In so doing, an application to set aside default judgment must be supported by evidence, and while a draft defence is often attached to the sworn statement in support, it is considered of lesser importance to the sworn statement proving merit.[7]

In the present case, the applicant stated in his application that his brief line of defence was provided without the benefit of viewing the claim. The court is baffled by this statement, as at no point in presenting this application or previous applications did the defendant ever state that he had not been served or properly served with the claim. A regularly issued sworn statement of service of the claim on the defendant on the court’s file, and the applicant’s non contest of the regularity of service, together suggests that he was properly served and had a copy of the claim at all material times when he attended his numerous attorneys to act for him. But if, as he says, he had not had the benefit of viewing the claim prior to filing his application the court is not willing to accept this as true and correct as even the sparseness of his defence shows a specific knowledge of the content of the claim.

Further, the applicant always had at his disposal the means and wherewithal to request a copy of the claim from counsel for the respondent and to attend the Master’s court from 16th December, 2015[8] to request or make a suitable application to retrieve any documents including the claim off the court file in pursuance of his application to set aside default judgment. Rather than these proactive steps, the defendant sat back, allowed time to run away with him and then proceeded to lay the blame at all doors including that of the court and to finally advert to the fact that his insubstantial defence was on account of not having had an opportunity to view the claim.

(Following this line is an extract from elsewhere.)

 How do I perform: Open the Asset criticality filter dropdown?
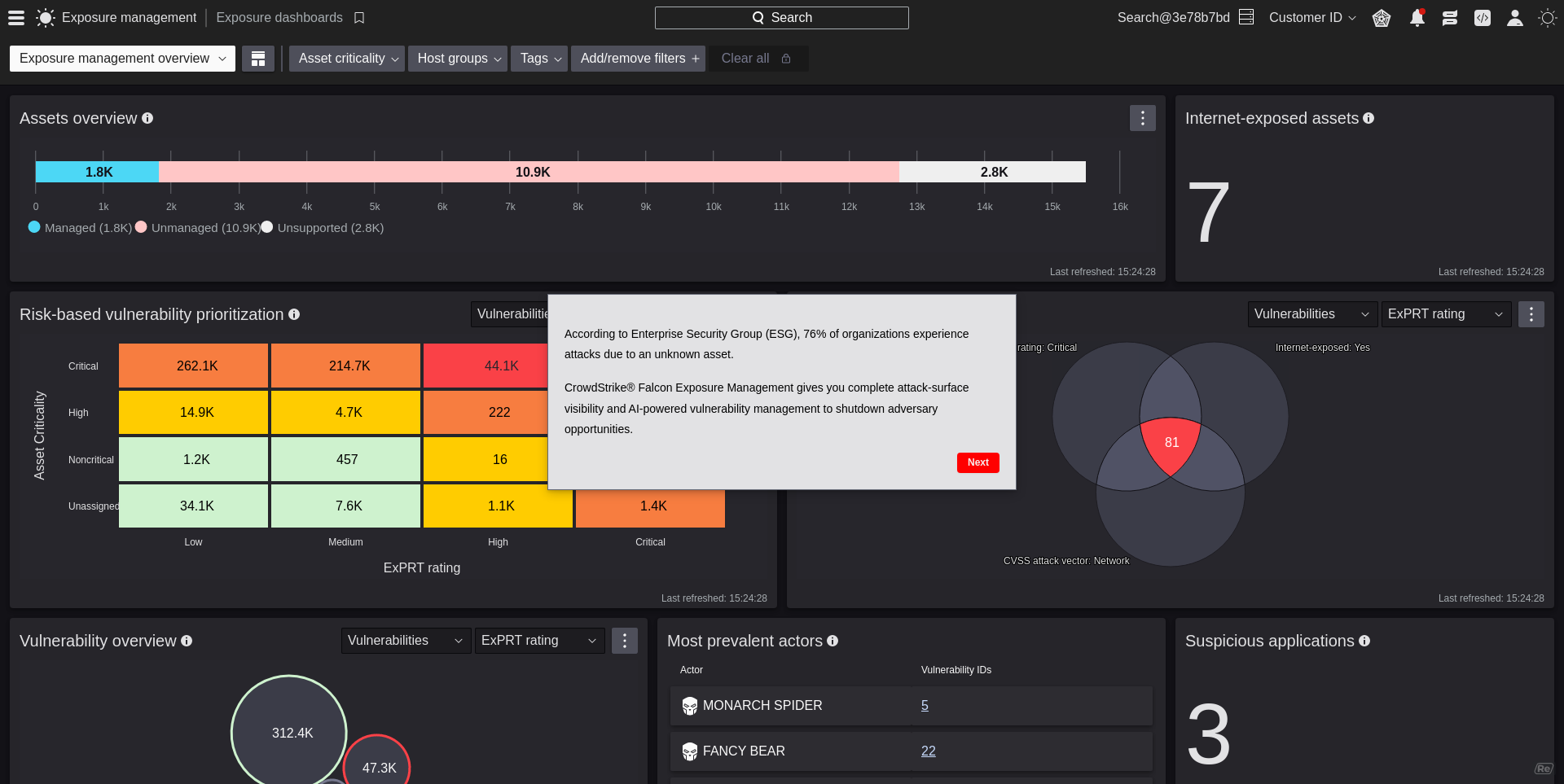coord(346,58)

While the applicant makes sparse reference to an “arguable” defence his sworn statement makes no reference at all, and the sum total of his defence is that he does not owe any money to the claimant.

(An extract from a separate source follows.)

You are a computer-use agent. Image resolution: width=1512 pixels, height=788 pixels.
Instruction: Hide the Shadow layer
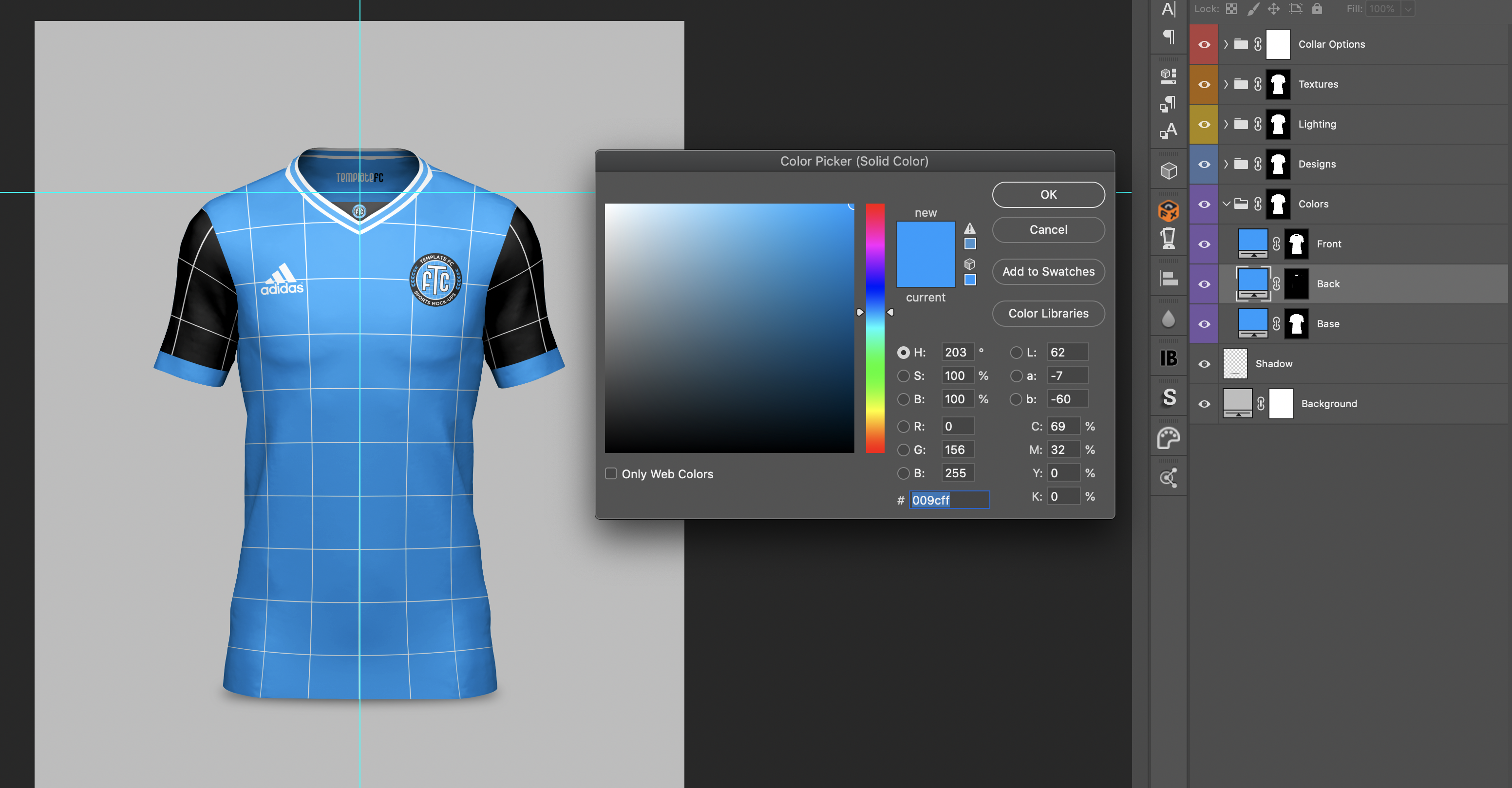tap(1204, 364)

In the court’s opinion, this cannot stand as a defence capable of a real prospect of success or even a defence carrying any degree of conviction.

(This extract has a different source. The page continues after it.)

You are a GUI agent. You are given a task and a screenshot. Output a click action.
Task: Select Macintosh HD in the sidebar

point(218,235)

I can therefore say, beyond a peradventure, that the application and sworn statement of the applicant has failed to demonstrate a defence capable of success and there is no justification to cause the court to exercise its discretion in favour of the applicant and against the respondent for a default judgment regularly obtained.


My order is as follows:

  1. That application is dismissed.
  2. This costs to the Respondent in the amount of VT20, 000 to be paid within 14 days.
  3. That matter scheduled for enforcement conference on the 12th July, 2018 at 10 a.m.
  4. That counsel for the Respondent to prepare summons and deliver to the court for signature and counsel to serve summons on the Applicant.

DATED at Port Vila, this 22nd day of June, 2018

BY THE COURT


................................................

CYBELLE CENAC

MASTER



[1] Naicker V Land Transport Authority [2015] FJHC 770 and Fiji National Provident Fund v. Shri-Datt [1988] SPLR 138

[2] [1937] 2 ALL ER 646
[3] Pankaj Bamola & Amor V Moran Ali, Fiji Court of Appeal, Civil Appeal 50/90 and Wearsmart Textiles Ltd V General machinery Hire & Amor, Civil Appeal No. ABU0030/97S
[4] Moore-Bicke J in International Finance Corporation [2001] CLC 1361
[5] Allen V Taylor [1992] PLQR 255
[6] Swain V Hilman [2001] ALL ER 91
[7] The Fiji Sugar Corporation Ltd V Mohammed, Civil Appeal No. 28/87
[8] Practice Direction No. 1 of 2015, para. 2(i) &(ii) effective 16th December, 2015 detailing the Master’s Jurisdiction to hear applications to set aside default judgments.